Er gab das Zeichen und sie begannen. Und da sprudelte sie wieder, die Quelle des Glücks in Quantz’ Seele. Er genoss es immer wieder, die Musik zu hören, die in den vergangenen Tagen nur in seinem Kopf gewesen war. Es erfüllte ihn mit einem befriedigenden Gefühl der Dankbarkeit und des Stolzes. Da konnte der junge Bach so viel Häme verbreiten, wie er wollte.

»Im Mittelsatz bitte mehr Zurückhaltung«, sagte Quantz, als sie das Konzert durchgespielt hatten.

Benda, auf dessen Stirn sich Schweißperlen zeigten, nickte. Im engen Zimmer war es warm und stickig geworden. Quantz bahnte sich den Weg zum Fenster und öffnete es.

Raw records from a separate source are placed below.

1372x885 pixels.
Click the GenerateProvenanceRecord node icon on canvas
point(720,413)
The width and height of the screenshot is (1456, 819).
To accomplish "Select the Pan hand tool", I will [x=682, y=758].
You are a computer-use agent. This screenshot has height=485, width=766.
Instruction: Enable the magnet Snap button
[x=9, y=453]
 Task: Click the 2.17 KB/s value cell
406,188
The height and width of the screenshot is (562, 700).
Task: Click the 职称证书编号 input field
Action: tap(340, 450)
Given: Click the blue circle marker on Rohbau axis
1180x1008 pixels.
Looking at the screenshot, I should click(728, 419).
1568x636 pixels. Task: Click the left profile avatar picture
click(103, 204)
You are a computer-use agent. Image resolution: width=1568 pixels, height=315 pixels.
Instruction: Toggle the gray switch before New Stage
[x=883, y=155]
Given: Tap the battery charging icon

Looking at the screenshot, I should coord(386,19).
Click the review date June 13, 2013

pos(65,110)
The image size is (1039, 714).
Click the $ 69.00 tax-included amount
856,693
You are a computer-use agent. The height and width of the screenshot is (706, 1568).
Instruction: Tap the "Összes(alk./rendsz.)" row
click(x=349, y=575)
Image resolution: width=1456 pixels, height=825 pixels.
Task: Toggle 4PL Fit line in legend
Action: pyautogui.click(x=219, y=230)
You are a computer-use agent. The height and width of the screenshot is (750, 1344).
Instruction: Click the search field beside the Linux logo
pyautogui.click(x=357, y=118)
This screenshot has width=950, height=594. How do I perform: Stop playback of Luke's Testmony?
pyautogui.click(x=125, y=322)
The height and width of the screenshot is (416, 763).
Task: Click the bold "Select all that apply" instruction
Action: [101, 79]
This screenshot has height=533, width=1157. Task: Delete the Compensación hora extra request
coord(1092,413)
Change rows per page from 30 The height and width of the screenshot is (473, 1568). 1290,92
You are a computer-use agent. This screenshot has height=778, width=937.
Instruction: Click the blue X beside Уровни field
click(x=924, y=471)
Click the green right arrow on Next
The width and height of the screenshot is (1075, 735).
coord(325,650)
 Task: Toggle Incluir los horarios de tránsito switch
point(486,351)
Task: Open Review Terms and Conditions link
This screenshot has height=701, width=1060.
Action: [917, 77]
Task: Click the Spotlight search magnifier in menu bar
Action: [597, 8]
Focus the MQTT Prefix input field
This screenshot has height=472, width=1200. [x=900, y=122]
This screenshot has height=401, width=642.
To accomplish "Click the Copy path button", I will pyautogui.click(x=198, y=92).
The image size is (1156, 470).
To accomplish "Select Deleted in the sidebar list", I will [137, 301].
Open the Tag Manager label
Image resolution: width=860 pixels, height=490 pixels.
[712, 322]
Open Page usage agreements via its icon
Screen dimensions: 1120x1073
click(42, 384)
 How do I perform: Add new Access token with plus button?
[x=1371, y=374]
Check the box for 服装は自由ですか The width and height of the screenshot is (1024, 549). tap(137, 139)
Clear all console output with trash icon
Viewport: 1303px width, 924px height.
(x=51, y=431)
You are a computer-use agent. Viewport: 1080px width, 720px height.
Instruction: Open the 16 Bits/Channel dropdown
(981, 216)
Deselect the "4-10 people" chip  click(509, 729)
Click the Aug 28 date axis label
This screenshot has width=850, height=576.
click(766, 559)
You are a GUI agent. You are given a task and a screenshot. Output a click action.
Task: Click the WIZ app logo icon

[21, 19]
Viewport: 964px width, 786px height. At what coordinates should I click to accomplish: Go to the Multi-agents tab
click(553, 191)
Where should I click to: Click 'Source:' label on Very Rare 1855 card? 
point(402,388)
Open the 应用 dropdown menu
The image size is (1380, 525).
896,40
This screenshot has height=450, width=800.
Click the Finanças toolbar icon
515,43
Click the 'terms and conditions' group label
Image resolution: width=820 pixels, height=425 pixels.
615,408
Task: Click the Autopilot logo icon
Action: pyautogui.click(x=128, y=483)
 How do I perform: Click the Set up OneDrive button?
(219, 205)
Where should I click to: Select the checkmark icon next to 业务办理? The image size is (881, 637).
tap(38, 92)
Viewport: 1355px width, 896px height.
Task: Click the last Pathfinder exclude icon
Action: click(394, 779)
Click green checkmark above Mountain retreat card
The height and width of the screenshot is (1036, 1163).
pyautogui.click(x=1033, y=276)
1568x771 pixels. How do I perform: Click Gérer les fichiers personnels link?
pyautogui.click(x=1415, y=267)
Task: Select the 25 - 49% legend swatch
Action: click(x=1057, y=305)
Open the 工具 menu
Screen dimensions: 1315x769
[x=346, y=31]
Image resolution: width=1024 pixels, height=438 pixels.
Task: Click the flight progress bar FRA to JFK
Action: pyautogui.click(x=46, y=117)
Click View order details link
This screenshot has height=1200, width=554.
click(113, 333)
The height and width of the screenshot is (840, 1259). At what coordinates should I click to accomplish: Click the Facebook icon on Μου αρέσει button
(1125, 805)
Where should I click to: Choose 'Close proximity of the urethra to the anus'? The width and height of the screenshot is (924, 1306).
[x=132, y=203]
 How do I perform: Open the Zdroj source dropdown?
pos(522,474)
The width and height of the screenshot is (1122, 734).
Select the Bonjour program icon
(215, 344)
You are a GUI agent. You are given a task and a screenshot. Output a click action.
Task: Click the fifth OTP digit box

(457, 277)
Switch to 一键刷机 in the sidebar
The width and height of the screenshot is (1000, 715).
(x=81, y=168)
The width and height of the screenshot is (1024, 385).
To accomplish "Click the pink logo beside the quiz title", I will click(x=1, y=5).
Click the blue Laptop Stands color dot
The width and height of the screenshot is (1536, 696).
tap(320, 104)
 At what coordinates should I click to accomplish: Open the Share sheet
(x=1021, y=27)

»In einem großen Raum könnte das angehen, aber im Konzertzimmer des Schlosses …?«

»Wir werden sehen«, sagte Graun. Er sah Quantz an. »Wünschen Sie einen weiteren Durchgang?«

»Wir haben Zeit, und es würde Ihnen Sicherheit geben. Der König wird seine Partie nicht vom Blatt beherrschen, umso geschickter müssen Sie sein.«

Sie spielten das ganze Konzert, das insgesamt knapp zwanzig Minuten dauerte, noch zweimal durch. Am Ende kam Applaus von der Straße. Graun schloss das Fenster, ohne hinunterzusehen. »Wir sollen Musik für Seine Majestät machen. Nicht für das gemeine Volk.«

Bach stand auf. Mara erhob sich ebenfalls und legte das Cello auf dem Cembalo ab. »Sind wir dann fertig?«, fragte er. Quantz nickte. Sie würden bis zur Abfahrt zum Schloss einen kleinen Imbiss nehmen, den Sophie vorbereitet hatte.

Die Pulte wurden in eine Ecke gestellt, die Noten zusammengeräumt, die Instrumente verpackt. Als Quantz die vier Teile seiner Flöte auseinandergezogen und gereinigt hatte, fiel sein Blick auf Bach, der an seinem Pult stand. Quantz durchzuckte ein heißer Blitz, als er erkannte, dass der Zettel mit Andreas’ Noten noch dort lag.

Drei Schritte, und er nahm das Papier an sich. Doch es war zu spät.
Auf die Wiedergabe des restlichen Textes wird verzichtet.